The CIR team presented a wealth of new results at the MICCAI'25 and its connected workshops in the area of machine learning and medical image analysis ranging from brain development, cancer imaging, and the detection of novel diseases.
Predicting treatment dynamics in breast cancer
This work by Ivana Janisckova and colleagues proposes a model that learns treatment response patterns from longitudinal breast MRI scans to predict pathological complete response (pCR) in patients undergoing neoadjuvant chemotherapy (NACT). By constructing trajectories in a representation space, the method captures patient-specific temporal dynamics, aligns trajectories of complete responders to extract population-level response patterns, and takes into account the heterogeneity of response types within the non-responder group. Experiments demonstrate that this approach surpasses state-of-the-art performance in predicting NACT response. It is part of the PREDICTOME project.
LesiOnTime: Segmenting Small Lesions in High-Risk Breast Cancer
LesiOnTime is a novel 3D deep learning framework for longitudinal lesion segmentation that integrates temporal information from previous scans with clinical knowledge as a prior. Developed for high-risk breast cancer patients using longitudinal DCE-MRI, it introduces a Temporal Prior Attention (TPA) block that dynamically weights information across multiple scans, and a BI-RADS Consistency Regularization (BCR) loss that incorporates radiologists’ BI-RADS scores to guide the model. Explore the paper and code by Kamran Mohammed to learn more. It is part of EUCAIM and MALBACS.

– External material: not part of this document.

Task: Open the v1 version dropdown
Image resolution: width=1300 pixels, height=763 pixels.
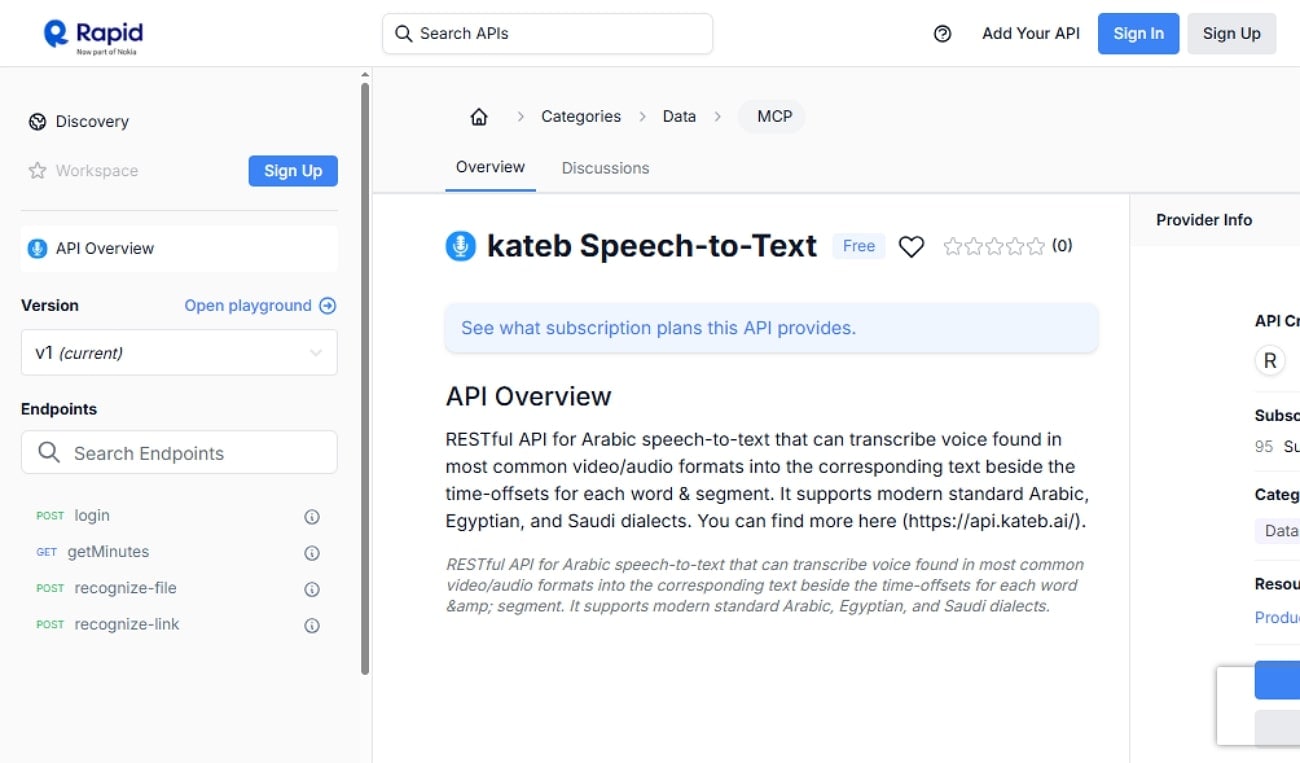Action: (x=179, y=352)
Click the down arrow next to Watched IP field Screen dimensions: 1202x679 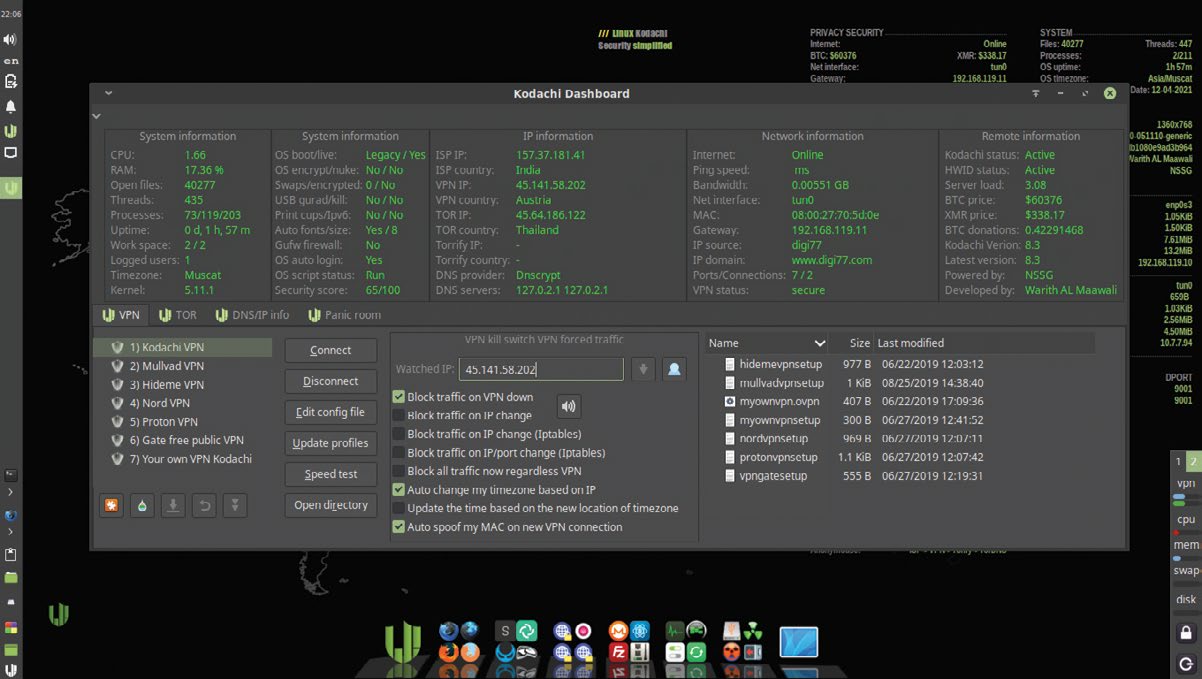tap(643, 370)
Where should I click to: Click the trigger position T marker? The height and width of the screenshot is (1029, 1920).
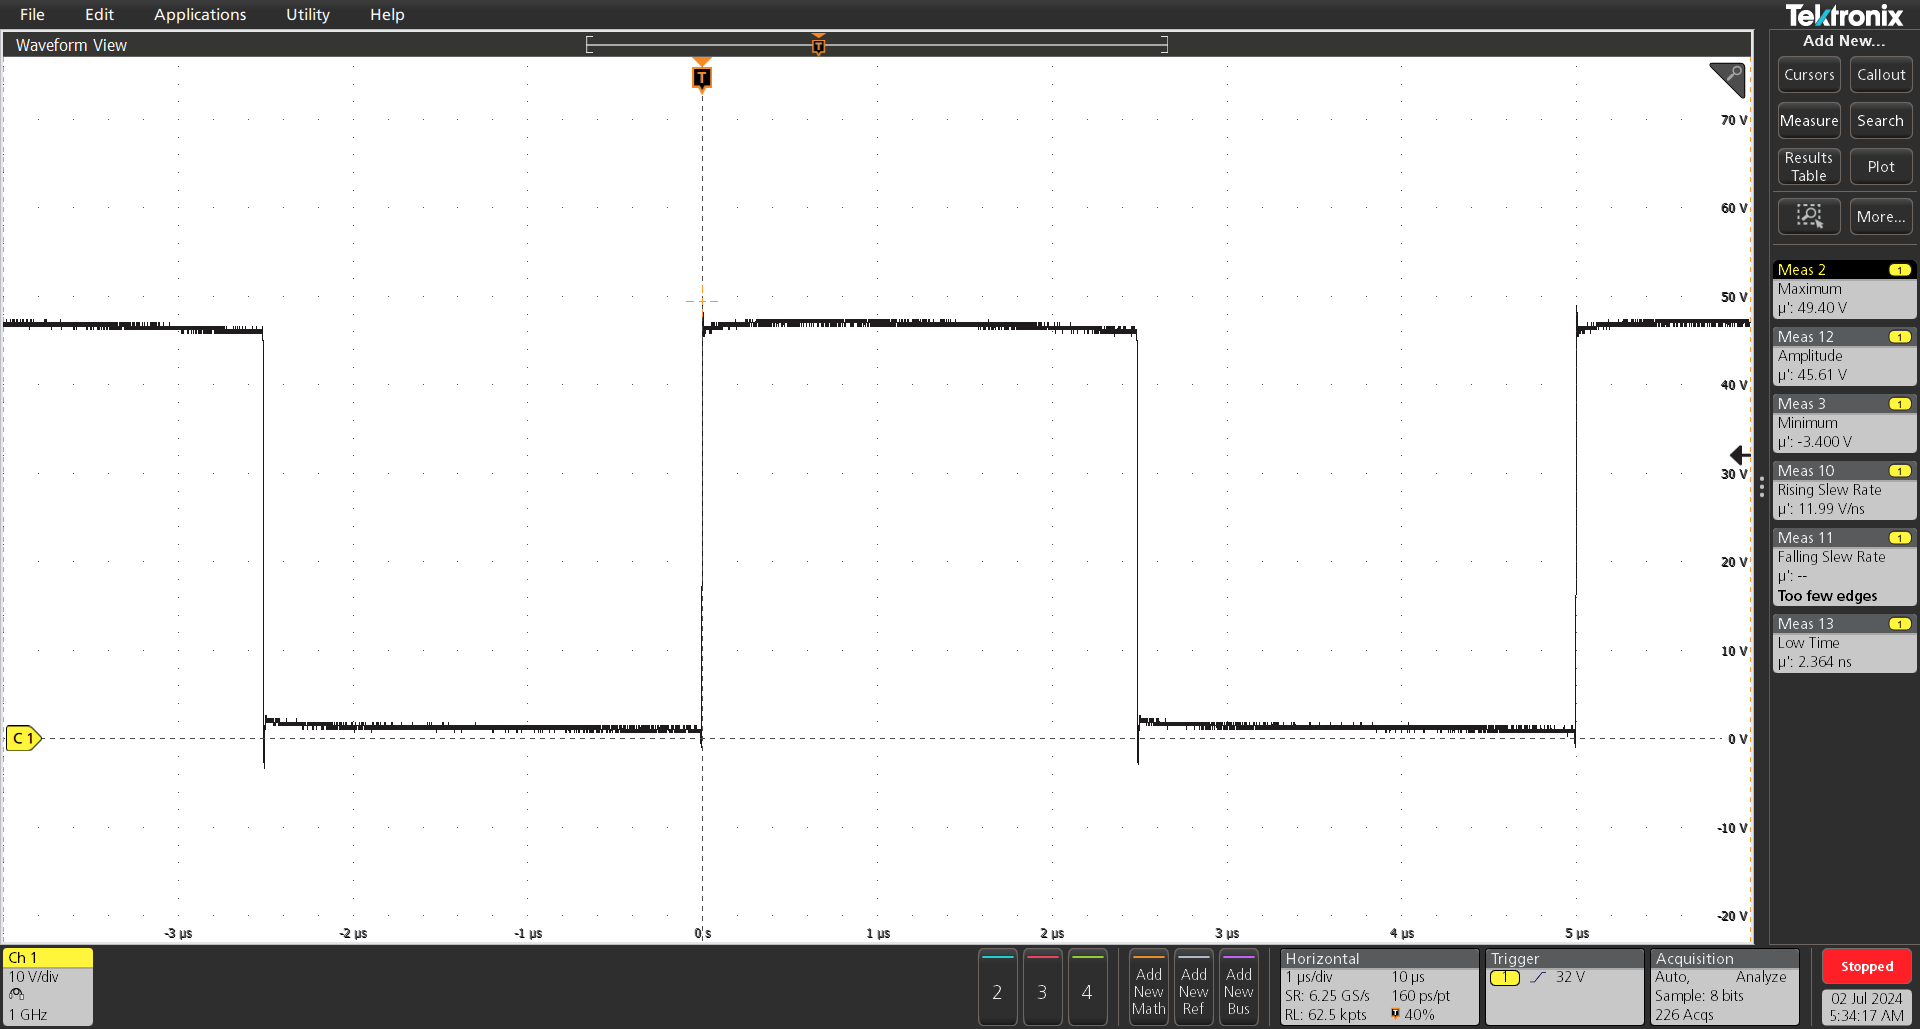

Disentanglement of Biological and Technical Factors in Medical Images
This research by Jeanny Pan and her collaborators introduces an approach that disentangles disease-related factors from scanner variability in CT images. By separating biological from technical factors, the method enables stable, label-free disease pattern discovery on external clinical datasets. This innovation drives biomarker discovery, strengthens survival prediction, and ensures reliable insights across multi-center routine imaging studies.
Learning with missing modalities, at train or test time.
Christoph Fürböck propose a novel approach to cope with partially incomplete multi-modal data during training and test time. Introducing a hypernetwork that learns to generate a task model adapted to available modalities. During training it uses all available data and does not rely on an imputation model. During test time, it generates a task specific model that is optimized as a whole for the available set of modalities.
Unsupervised Anomaly Segmentation in Fine Visual Structure
Normal fine-grained tissue variability such as present in pulmonary anatomy is a major challenge for existing generative Anomaly Detection (AD) methods. In his paper, Branko Mitic proposes a novel generative AD approach addressing this issue. It consists of an image-to-image translation for anomaly-free reconstruction and a subsequent patch similarity scoring between observed and generated image-pairs for precise anomaly localization. Branko and his team validate the new method on chest computed tomography (CT) scans for the detection and segmentation of infectious disease lesions.
Fetal Brain Atlas for Real Time Tissue Segmentation
Johannes Tischer presents a registration-based framework for conditional atlas learning that captures healthy fetal brain development from 21 to 37 gestational weeks. By aligning the atlas to individual subjects, it enables automatic, real-time tissue segmentation that adapts to gestational age. The framework enhances clinical analysis and provides new insights into prenatal brain trajectories. Read more here.
Whole-Mount Sectioning Mosaicing (WMS) in Histopathology
Stefan Brandstätter introduces SemanticStitcher, a method for automatically reconstructing whole-mount histopathology slides from fragmented tissue images. Unlike traditional boundary-based stitching, it leverages semantic features from visual foundation models to robustly align fragments despite distortions, staining inconsistencies, or missing regions. Evaluations across multiple datasets show that SemanticStitcher consistently outperforms state-of-the-art approaches, enabling more reliable large-scale histopathology analysis.
Mapping the Ganglionic Eminence in 3D: an automated tool to encode its growth trajectory in the fetal brain MRI.
The ganglionic eminence (GE) is a transient fetal brain structure crucial for neural migration, yet automatic segmentation is hindered by small size, changing morphology, and image contrast inconsistency. Tomasso proposes a deep learning–based 3D UNet, trained with augmented fetal data generated by a registration-driven approach, to segment the GE from 19 to 38 gestational weeks. This approach enables to capture and analyse the GE growth trajectories in fetal brain MRI.
NeXtMarker – Fully Unsupervised and Interpretable Single-Cell Phenotyping in Multiplex Imaging
In this work Simon presents NeXtMarker, a contrastive learning framework for multiplex imaging that links marker expression with morphology in an interpretable feature space. It supports expert-driven phenotyping, matches or exceeds standard workflows, and generalizes effectively to new datasets. Across diverse data it can reliably distinguish cell types and highlight marker contributions, demonstrating its utility for robust, interpretable cell phenotyping.